We're 35 games into the season, and I've only been really excited for a few of the games; opening day, the 5 games with Minnesota, and now this one.
The Orioles came into Chicago with the second best record in baseball and the top offense in the game. The Sox countered with the best pitching staff in the AL, and the best record in baseball. Well tonight proved the old adage that good pitching beats good hitting.
Jon Garland was brilliant. I thought it was his best performance of the season. Yes, even better than his two complete game shutouts. His only real mistake was a 1-0 change up to Rafael Palmeiro. -- At this point in his career, the last thing that Palmeiro needs is to see a steady diet of change ups. He isn't really turning on fastballs like he used too. -- Jon helped him out in that at-bat.
Through the first 4.1 innings, Garland had faced the minimum, using double plays to erase the two baserunners he had allowed. Garland was doing a great job of getting ahead of the hitter and working ahead in the count, especially early in the game. He pitched to contact, and induced a lot of easy groundballs.
Once again Ozzie gave a longer leash to his starter than I would have. -- That's why he's the manager, and not me. -- In the bottom of the 8th, Jay Gibbons lined a single, that was somehow miraculously turned into an out by Paul Konerko. After looking stupid on two of the first three pitches he saw, Some guy named Jeffery Florentino lifted a single into left field. Brian Roberts singled back through the middle, and I thought for sure that Ozzie had to be ready to pull Garland.

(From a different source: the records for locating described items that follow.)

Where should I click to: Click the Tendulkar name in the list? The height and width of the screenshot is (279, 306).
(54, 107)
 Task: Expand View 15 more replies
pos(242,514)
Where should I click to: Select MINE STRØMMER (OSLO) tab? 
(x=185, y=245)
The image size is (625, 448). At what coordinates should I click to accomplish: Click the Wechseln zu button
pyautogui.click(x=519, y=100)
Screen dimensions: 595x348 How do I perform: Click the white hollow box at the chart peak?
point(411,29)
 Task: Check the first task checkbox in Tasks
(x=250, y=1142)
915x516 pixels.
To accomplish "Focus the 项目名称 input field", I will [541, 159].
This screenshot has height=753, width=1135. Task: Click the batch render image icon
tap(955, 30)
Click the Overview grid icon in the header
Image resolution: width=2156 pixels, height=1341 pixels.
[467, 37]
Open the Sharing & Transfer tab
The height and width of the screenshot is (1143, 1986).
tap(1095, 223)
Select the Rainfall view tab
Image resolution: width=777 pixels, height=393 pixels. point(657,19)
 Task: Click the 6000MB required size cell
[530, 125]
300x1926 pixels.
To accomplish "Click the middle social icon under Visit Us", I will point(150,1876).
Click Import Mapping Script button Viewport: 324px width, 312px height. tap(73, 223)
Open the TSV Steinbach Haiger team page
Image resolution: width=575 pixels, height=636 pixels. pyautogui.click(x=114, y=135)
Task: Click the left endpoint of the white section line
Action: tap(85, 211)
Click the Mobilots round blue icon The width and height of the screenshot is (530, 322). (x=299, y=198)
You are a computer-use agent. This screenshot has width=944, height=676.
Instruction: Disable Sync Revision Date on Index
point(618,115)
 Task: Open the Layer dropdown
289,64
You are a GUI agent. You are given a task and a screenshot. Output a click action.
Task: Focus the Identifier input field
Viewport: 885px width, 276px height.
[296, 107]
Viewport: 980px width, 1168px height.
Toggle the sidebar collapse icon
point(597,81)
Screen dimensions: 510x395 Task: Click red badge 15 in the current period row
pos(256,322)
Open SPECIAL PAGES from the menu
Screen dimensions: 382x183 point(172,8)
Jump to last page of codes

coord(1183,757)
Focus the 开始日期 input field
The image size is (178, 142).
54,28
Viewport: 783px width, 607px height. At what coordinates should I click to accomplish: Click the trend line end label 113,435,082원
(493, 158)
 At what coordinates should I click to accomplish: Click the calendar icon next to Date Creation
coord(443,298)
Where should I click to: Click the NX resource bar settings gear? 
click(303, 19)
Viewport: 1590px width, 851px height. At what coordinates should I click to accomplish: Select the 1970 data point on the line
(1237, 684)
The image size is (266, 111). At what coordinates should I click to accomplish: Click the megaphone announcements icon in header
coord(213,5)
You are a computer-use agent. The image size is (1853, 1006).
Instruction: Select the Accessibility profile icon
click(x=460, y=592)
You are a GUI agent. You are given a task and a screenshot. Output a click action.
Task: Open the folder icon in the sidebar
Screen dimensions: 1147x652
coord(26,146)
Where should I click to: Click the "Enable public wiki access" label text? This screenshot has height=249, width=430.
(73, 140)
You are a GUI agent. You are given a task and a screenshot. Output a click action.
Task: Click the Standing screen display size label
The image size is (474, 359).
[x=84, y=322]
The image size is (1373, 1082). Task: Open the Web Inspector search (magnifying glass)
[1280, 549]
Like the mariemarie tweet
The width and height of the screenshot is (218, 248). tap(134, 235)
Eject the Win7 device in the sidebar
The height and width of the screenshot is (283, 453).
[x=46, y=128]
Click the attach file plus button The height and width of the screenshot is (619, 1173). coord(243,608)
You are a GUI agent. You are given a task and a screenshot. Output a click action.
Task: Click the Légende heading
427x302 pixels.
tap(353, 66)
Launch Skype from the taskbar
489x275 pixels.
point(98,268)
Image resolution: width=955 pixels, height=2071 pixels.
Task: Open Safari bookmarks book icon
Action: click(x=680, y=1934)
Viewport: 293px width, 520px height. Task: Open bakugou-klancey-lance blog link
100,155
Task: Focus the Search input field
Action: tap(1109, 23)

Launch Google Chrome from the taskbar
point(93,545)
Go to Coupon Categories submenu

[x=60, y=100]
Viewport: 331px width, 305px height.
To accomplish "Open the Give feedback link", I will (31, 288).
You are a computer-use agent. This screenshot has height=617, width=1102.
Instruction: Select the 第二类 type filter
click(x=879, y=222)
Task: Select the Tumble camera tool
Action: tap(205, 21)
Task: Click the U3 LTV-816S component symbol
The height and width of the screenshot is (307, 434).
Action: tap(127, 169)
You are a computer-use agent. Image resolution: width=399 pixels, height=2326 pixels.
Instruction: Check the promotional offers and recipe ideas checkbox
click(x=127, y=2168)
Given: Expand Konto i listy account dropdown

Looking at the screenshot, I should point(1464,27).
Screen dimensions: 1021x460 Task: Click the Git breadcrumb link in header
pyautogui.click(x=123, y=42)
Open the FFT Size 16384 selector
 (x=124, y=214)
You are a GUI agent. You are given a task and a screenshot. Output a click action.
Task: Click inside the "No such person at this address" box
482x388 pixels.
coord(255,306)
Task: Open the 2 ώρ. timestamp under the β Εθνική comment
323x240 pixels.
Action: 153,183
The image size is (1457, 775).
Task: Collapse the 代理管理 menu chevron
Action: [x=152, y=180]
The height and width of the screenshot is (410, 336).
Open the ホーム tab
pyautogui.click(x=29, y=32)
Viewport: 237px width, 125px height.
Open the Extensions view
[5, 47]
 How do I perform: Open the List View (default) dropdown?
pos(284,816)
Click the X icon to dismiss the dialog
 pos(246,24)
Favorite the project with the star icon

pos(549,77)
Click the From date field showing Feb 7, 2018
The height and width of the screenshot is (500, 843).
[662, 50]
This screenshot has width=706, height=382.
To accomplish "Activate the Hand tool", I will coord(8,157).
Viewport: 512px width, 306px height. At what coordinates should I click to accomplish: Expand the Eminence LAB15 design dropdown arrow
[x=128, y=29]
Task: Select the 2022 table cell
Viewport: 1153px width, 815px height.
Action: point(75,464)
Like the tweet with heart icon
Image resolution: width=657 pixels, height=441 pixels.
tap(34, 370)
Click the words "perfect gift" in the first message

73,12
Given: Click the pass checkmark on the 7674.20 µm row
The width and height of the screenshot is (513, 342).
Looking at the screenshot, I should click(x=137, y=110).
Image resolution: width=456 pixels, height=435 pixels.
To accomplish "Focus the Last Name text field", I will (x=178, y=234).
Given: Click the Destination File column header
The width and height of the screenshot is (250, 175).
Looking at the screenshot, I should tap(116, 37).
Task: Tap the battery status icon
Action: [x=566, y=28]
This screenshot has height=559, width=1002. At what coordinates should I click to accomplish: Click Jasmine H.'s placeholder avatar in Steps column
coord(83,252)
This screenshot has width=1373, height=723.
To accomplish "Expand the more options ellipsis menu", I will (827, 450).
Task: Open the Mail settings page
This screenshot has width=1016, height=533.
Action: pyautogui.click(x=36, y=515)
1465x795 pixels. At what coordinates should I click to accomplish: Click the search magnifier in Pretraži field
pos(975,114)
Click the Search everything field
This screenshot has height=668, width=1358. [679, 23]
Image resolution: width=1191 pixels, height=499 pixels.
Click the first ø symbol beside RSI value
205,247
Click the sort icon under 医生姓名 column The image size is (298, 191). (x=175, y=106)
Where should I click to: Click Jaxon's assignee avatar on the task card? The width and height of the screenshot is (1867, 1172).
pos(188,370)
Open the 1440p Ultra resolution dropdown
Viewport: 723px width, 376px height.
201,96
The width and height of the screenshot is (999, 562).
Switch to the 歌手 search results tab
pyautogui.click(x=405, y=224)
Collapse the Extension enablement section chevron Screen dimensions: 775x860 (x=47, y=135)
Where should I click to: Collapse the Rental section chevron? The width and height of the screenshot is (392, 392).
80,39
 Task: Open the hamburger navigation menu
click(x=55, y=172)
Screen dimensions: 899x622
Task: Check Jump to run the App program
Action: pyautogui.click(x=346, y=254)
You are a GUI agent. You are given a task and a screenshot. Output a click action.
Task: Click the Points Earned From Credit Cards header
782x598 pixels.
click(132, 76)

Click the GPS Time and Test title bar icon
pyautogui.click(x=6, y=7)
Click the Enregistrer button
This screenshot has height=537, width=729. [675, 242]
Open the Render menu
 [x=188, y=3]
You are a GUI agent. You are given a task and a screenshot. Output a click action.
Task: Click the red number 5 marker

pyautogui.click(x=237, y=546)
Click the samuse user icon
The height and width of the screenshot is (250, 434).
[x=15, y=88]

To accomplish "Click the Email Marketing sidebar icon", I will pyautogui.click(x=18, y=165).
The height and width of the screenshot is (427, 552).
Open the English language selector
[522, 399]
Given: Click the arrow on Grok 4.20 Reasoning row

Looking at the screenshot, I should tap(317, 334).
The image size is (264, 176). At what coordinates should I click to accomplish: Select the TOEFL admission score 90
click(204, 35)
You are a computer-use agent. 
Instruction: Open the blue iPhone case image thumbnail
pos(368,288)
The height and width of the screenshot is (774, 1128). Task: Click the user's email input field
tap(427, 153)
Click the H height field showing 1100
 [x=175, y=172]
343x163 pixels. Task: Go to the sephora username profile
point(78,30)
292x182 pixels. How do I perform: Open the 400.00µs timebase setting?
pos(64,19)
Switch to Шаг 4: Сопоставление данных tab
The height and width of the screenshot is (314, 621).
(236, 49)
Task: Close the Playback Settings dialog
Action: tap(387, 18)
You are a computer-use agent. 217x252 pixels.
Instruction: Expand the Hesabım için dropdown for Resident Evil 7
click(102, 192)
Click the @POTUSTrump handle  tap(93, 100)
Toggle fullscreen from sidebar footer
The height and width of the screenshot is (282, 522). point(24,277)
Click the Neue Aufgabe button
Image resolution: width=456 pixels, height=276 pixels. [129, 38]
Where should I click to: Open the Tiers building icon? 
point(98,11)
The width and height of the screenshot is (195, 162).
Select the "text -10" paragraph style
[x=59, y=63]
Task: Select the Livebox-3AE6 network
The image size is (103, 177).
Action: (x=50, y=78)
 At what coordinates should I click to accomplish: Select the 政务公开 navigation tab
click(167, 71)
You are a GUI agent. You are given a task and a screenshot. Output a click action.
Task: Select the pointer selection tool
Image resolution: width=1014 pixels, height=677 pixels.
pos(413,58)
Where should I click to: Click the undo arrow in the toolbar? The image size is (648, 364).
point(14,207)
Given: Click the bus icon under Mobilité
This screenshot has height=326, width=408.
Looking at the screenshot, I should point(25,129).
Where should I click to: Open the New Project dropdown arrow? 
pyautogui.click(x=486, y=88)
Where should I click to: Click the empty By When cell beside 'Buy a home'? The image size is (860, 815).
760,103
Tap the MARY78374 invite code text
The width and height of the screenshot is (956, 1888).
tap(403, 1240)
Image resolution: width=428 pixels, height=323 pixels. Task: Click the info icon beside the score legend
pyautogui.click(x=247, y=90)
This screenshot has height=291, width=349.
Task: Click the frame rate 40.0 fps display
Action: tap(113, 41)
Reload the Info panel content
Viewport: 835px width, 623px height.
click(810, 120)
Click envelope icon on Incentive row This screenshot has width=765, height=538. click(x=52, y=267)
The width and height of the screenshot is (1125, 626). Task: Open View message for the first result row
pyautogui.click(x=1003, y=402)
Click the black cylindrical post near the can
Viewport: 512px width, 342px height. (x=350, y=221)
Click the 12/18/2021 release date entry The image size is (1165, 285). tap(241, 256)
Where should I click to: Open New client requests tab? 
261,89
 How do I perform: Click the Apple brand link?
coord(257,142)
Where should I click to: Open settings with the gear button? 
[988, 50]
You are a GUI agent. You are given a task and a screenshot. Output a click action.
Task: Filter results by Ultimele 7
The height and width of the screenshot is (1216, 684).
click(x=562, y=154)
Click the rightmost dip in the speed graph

The go-ahead run was now at the plate, and the last three batters had all hit the ball squarely. Ozzie stuck with Garland, who was able to induce a ground ball back to the mound off the bat of David Newhan. Garland easily fielded the ball and turned towards second to see if he could get the double play, but with Roberts running the chances were slim. He quickly wheeled back around to home to catch Florentino completely off guard on his way home for the out.
Now with two outs and runners on first and second, Garland busted Melvin Mora's bat on a flare into left field that scored Roberts. He really couldn't have made a better pitch on Mora. (I think it may have been Mora's third broken bat of the night.) The ball just found it's way over Joe Crede's head to fall in for a hit. All of this set up probably the most memorable out that Garland has ever recorded.
Last year's RBI leader strode to the plate with the tying run just ninety feet from home. The old Garland would have wet the bed, walking him or worse. If you were wondering if the first 6 games were just a fluke, you got your question answered tonight. Garland quickly got ahead of Tejada 0-2. He then tried to get Miguel out of the zone, but Tejada refused to chase three sliders that ended up well outside. After fouling off numerous pitches, Garland finally got Tejada to wave at a sinker just off the inside part of the plate to end the threat. It was just his 4th strikeout of the night, but when you're breaking bats and getting groundballs like Garland was early, you don't need that many strikeouts.
Hawk made his return to the booth last night after coming back from detached retina surgery. Joining him for the entire game was Robin Ventura and Darrin Jackson. I really liked the dynamic of the three-man booth. Maybe it was just because it was something new, but the three of them seemed to have good chemistry. Ventura helped keep the long silences at a minimum, and eased the sometimes awkward tandem of Hawk & DJ. They should really consider switching to a three-man booth full time, but I doubt that the powers that be would sign off on the finances for that to happen. Even if it was just for the WGN games, that would be a special treat about once a week or so.